We anticipate that our regulatory recovery of environmental cost deferrals will not be initiated within the next 12 months because we will not have completed our insurance recovery efforts during that time period. As such we have classified our regulatory assets for environmental cost deferrals as non-current. The following table summarizes the regulatory assets relating to environmental matters at March 31, 2008 and 2007 and December 31, 2007:

 

     Non-Current Regulatory Assets

Thousands

   March 31, 2008    March 31, 2007    Dec. 31, 2007

Gasco site

   $ 29,414    $ 10,836    $ 29,042

Siltronic site

     2,247      477      2,227

Portland Harbor site

     30,880      16,770      30,869

Central Service Center site

     545      15      545

Other sites

     300      199      371
                    

Total

   $ 63,386    $ 28,297    $ 63,054
                    

Legal Proceedings

We are subject to claims and litigation arising in the ordinary course of business. Although the final outcome of any of these legal proceedings, including the matter described below, cannot be predicted with certainty, we do not expect that the ultimate disposition of these matters will have a material adverse effect on our financial condition, results of operations or cash flows.

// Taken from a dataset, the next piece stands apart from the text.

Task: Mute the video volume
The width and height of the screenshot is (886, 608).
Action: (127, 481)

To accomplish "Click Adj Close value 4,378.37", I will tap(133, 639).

Oregon Steel Mills site. In 2004, NW Natural was served with a third-party complaint by the Port of Portland (Port) in a Multnomah County Circuit Court case, Oregon Steel Mills, Inc. v. The Port of Portland. The Port alleges that in the 1940s and 1950s petroleum wastes generated by our predecessor, Portland Gas & Coke Company, and 10 other third-party defendants were disposed of in a waste oil disposal facility operated by the United States or Shaver Transportation Company on property then owned by the Port and now owned by Oregon Steel Mills. The complaint seeks contribution for unspecified past remedial action costs incurred by the Port regarding the former waste oil disposal facility as well as a declaratory judgment allocating liability for future remedial action costs. In March 2005, motions to dismiss by ourselves and other third-party defendants were denied on the basis that the failure of the Port to plead and prove that we were in violation of law was an affirmative defense that may be asserted at trial, but did not provide a sufficient basis for dismissal of the Port’s claim. No date has been set for trial and discovery is ongoing. We do not expect that the ultimate disposition of this matter will have a material adverse effect on our financial condition, results of operations or cash flows.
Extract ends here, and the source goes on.